RECORD EXTRACTS:
-------

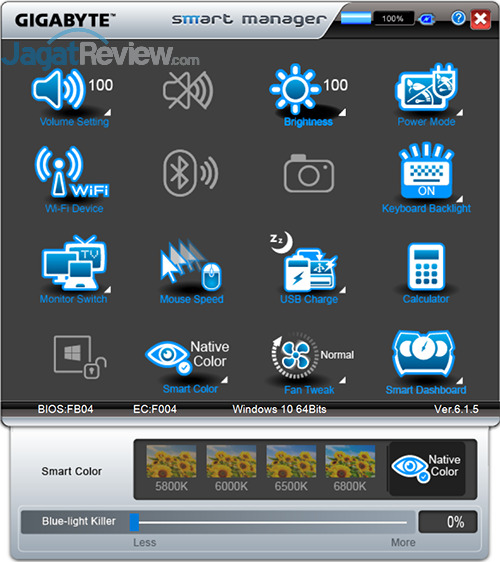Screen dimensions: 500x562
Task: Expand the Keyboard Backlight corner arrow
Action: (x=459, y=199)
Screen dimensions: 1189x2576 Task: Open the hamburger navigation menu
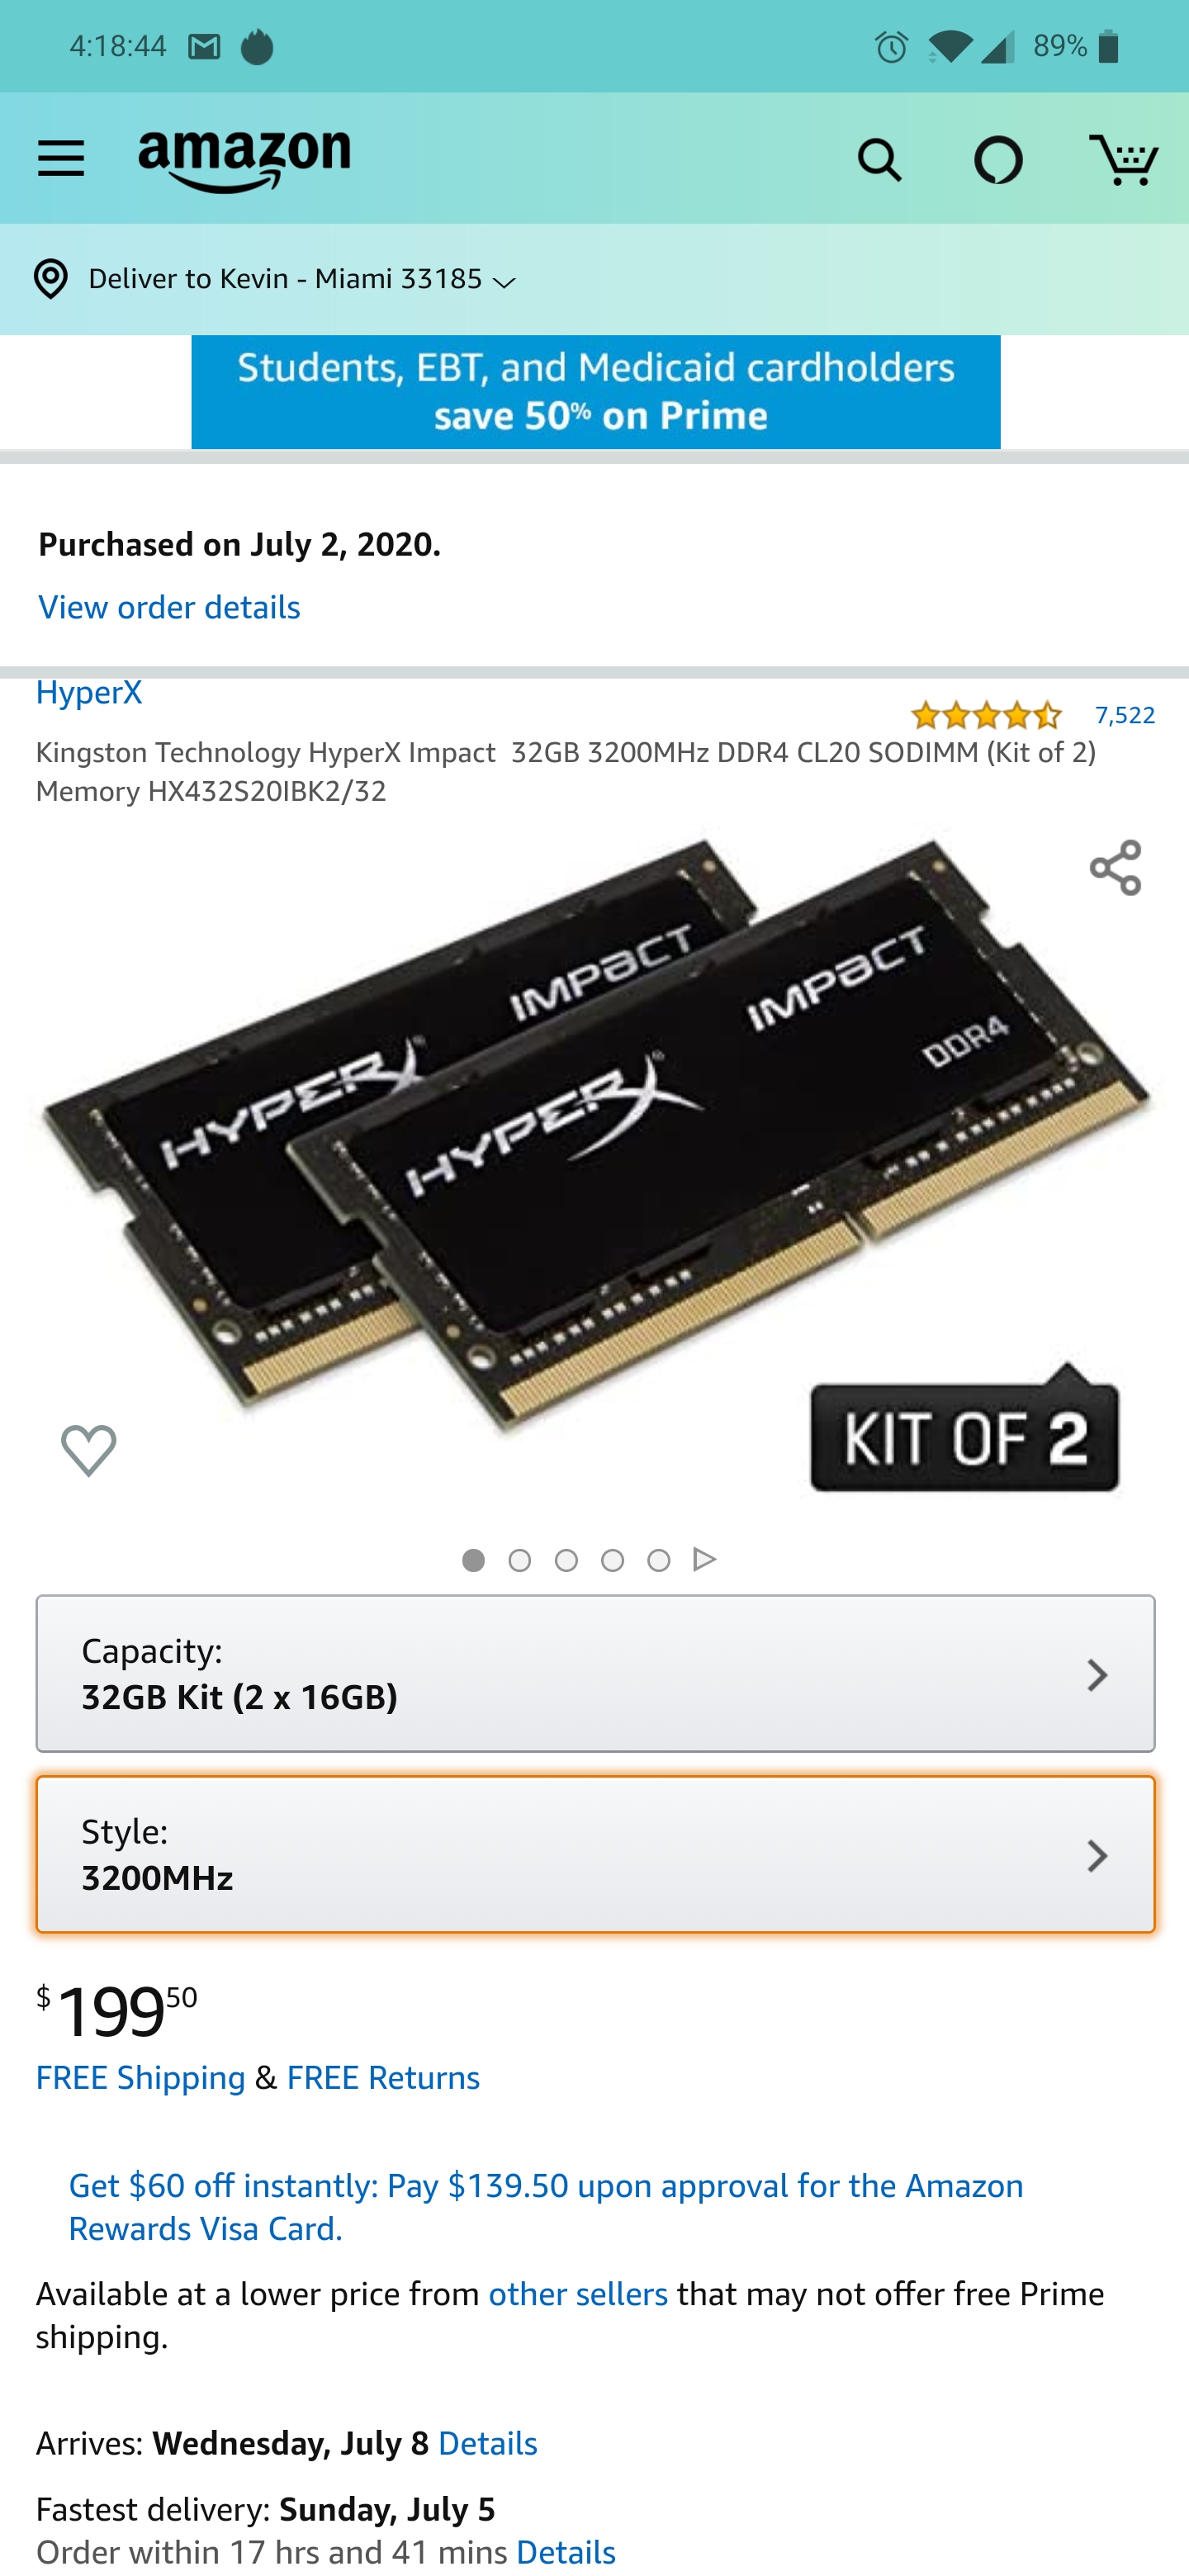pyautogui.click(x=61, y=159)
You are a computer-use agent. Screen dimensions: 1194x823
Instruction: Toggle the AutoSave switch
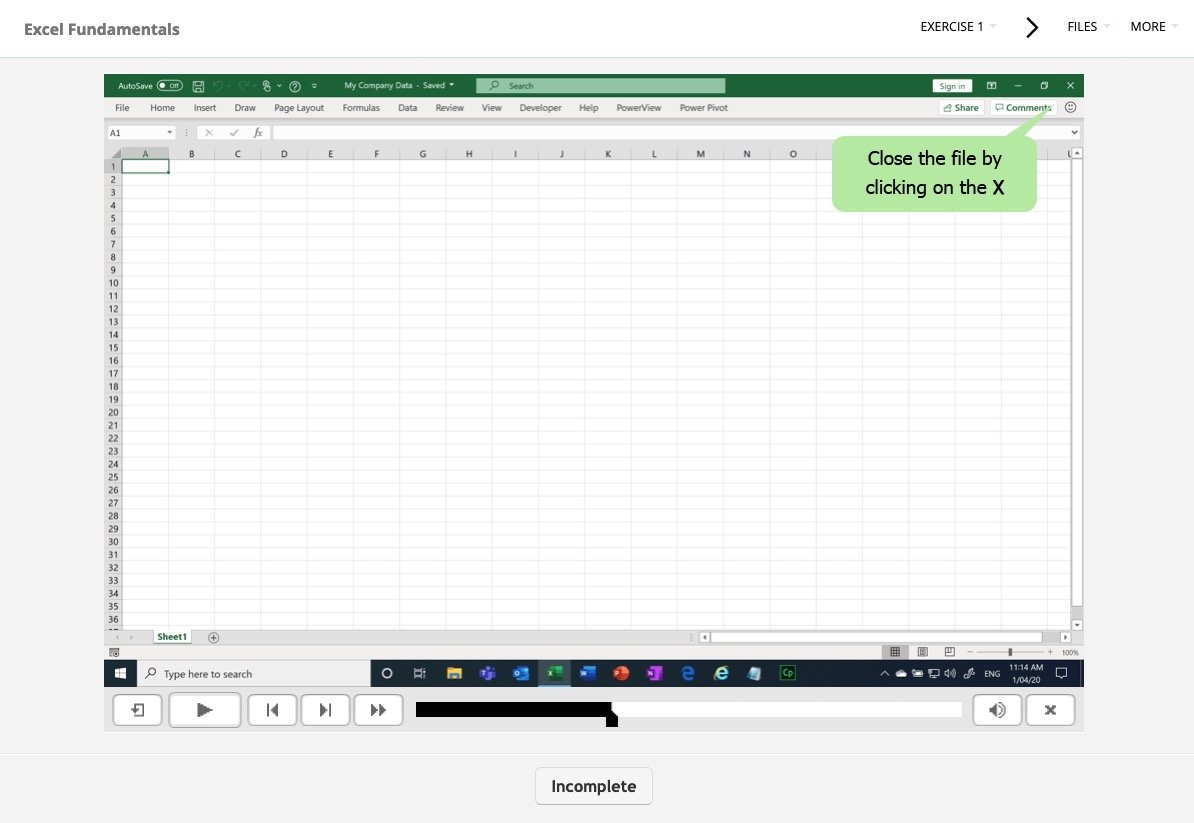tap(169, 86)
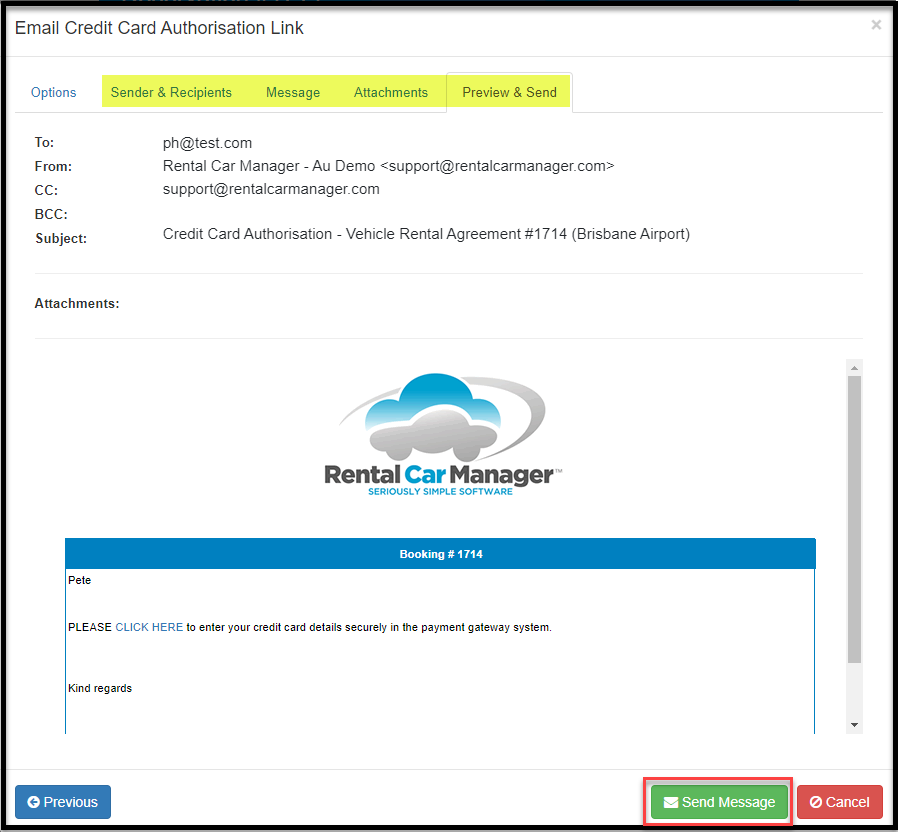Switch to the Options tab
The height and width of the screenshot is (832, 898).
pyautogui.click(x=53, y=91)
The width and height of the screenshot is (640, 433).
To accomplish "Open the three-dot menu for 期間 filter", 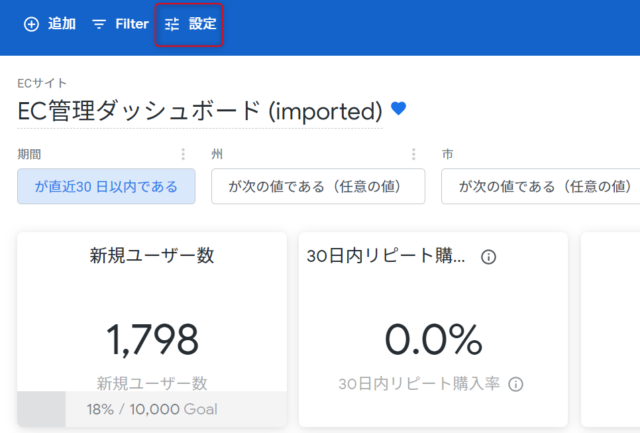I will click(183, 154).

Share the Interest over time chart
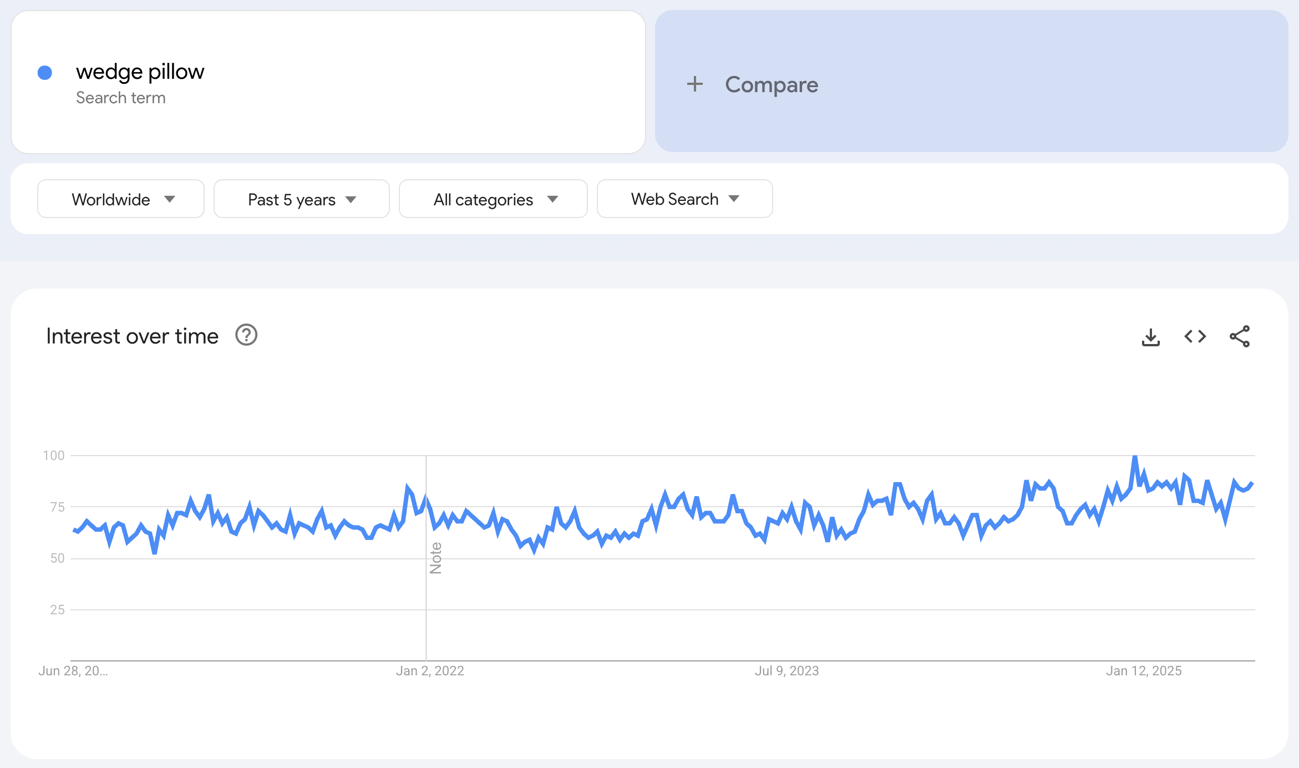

-------

WHAT TO DO:
Taking the entries above, extract every line from the one bearing "Screen dimensions: 1189x2576" through the one bearing "You are a computer-use", exactly, with no pictures.

REPLY TO THE TASK:
Screen dimensions: 1189x2576 Task: Open the hamburger navigation menu
pyautogui.click(x=61, y=159)
You are a computer-use agent. Screen dimensions: 1194x823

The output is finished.